Volunteers put the ‘giving’ in Thanksgiving
A VOLUNTEER CUTS up a turkey at the Sonoma Community Center.
Editor’s Note: The season of gratitude arrives this week, and to mark the occasion the Index-Tribune puts the spotlight on volunteers. This series will include a few of the hundreds whose contributions make the holidays brighter for others.
From 5 a.m. cooking sessions to cleaning up after 450 diners, the volunteers aren’t shy about showing their support on Thanksgiving. Hundreds give up the holiday with their own families to serve community members at free Thanksgiving dinners hosted by the Sonoma Community Center and Vintage House senior center.
But, the volunteers are keeping a little known secret, at least little known to those who don’t give back regularly. You see, these volunteers get as much as they give.
“I hate to say this so selfishly, it’s just such a wonderful experience,” said Kathleen Gilmour with a guilty gleam in her eye.

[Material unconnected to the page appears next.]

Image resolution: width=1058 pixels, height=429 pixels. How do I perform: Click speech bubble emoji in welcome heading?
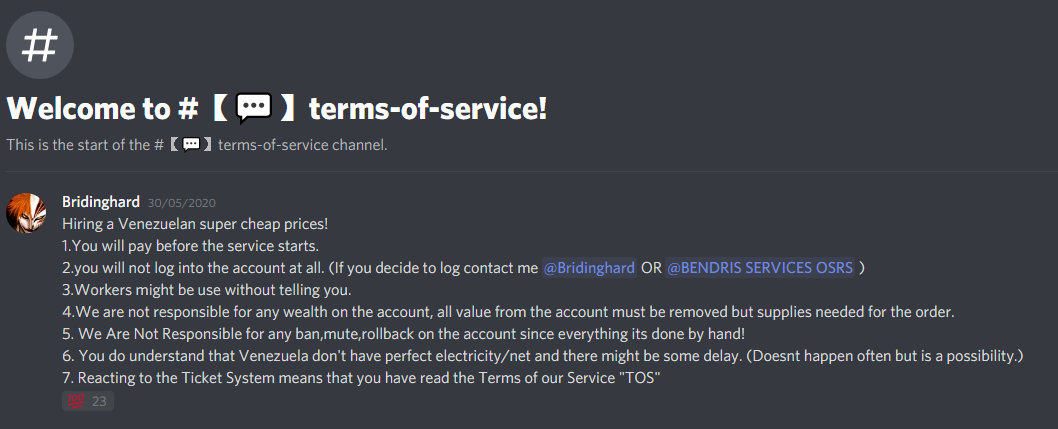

“I love it here, it’s just fun and I love to do it,” echoed Sandy Hicks, who’s volunteered on Thanksgiving for five years.
Both women spend their holidays serving Sonoma’s seniors at Vintage House. Hicks will be in the senior center’s kitchen on Tuesday, Wednesday and Thursday, preparing hundreds of pounds of turkey, mashed potatoes and gravy, sweet potatoes, stuffing, green beans and cranberry relish for around 250 diners. With her fellow volunteers alongside, Hicks said the experience is like coming home.
“I like the family attitude,” she said. “I have no family really, so the holidays are kind of empty for me. I love it here.”
Gilmour has the opposite problem.
“I have too much family,” she laughed. Between three children and a gaggle of grandkids, she said it just got too complicated to decide where to celebrate, so instead they all head to Vintage House.
“This is a good compromise,” she said, adding that it’s been a family tradition for five years. “It was an experience for them to see what volunteering was all about.”
The Gilmour family prefers to interface with guests on the service side of volunteering. As the 150 or so attendees gather in the dining room, festooned for the season, they are treated to a sit-down dinner.
“We meet all of the guests and take all of the compliments,” Gilmour joked. “We all really work to make sure the seniors have a fine dining experience.”
Hicks and Gilmour are just two of dozens of volunteers who help out at the senior center, along with the Sonoma Kiwanis Club, which delivers around 100 meals to homebound seniors. The meal is also made possible by donations from Basque Boulangerie, Friedman Brothers, the Native Sons of the Golden West, Safeway, Sonoma Market and Vintage House.
Over at the Sonoma Community Center, Gary Edwards has been lending his culinary talents for around a decade. The art of cooking a multi-course meal for 400 or more has become almost a science for Edwards, a duty he shares with fellow volunteer chefs Mark Bramfitt, Matt Murray, Jon Deiderich, Sue Patterson and Lisa Thayer.
The process begins a week or so before the holiday, when Edwards checks in with Paul’s Produce, Romanelli Produce and Green String Farms to see what produce is in season and begins to craft a menu. The local produce purveyors donate hundreds of pounds of fresh vegetables for the event.
“I just get a sense of what’s growing out there,” he said. “It’s all fresh and organic. Every bit of food is made with love by the community.”
On Tuesday, Edwards and the other volunteers will begin prepping the vegetables, but the real work begins on Wednesday. That’s the start of the “36 hour countdown,” when they’ll prepare all the food so it’s ready to pop in the oven on Thursday. That includes a small flock of organic turkeys, purchased thanks to a $1,000 donation from the Rotary Club of Sonoma Valley.
“We’ll probably have 34 or 35 turkeys all together,” Edwards said, adding that the birds get cooked up Thursday at Broadway Catering, which lends its expansive kitchen for the day.
From 3 to 5 p.m. on Thanksgiving, the crew of about 50 volunteers are busy feeding hundreds of diners who come to the center for the free feast in a festive Andrews Hall, which is transformed with flower donations from Whole Foods. The Earl Blue Quartet will again step up to keep the massive crowd entertained with holiday tunes.
“That two hours is pretty intense,” Edwards admits. “But it’s an amazing thing – the whole day.”
Reservations are required for the free Thanksgiving at Vintage House, but anyone can come down to the community center for the holiday. Both organizations are seeking cash donations to offset meal costs, while the community center is also looking for donations of desserts that can be dropped off, along with volunteers to help clean up on Thursday.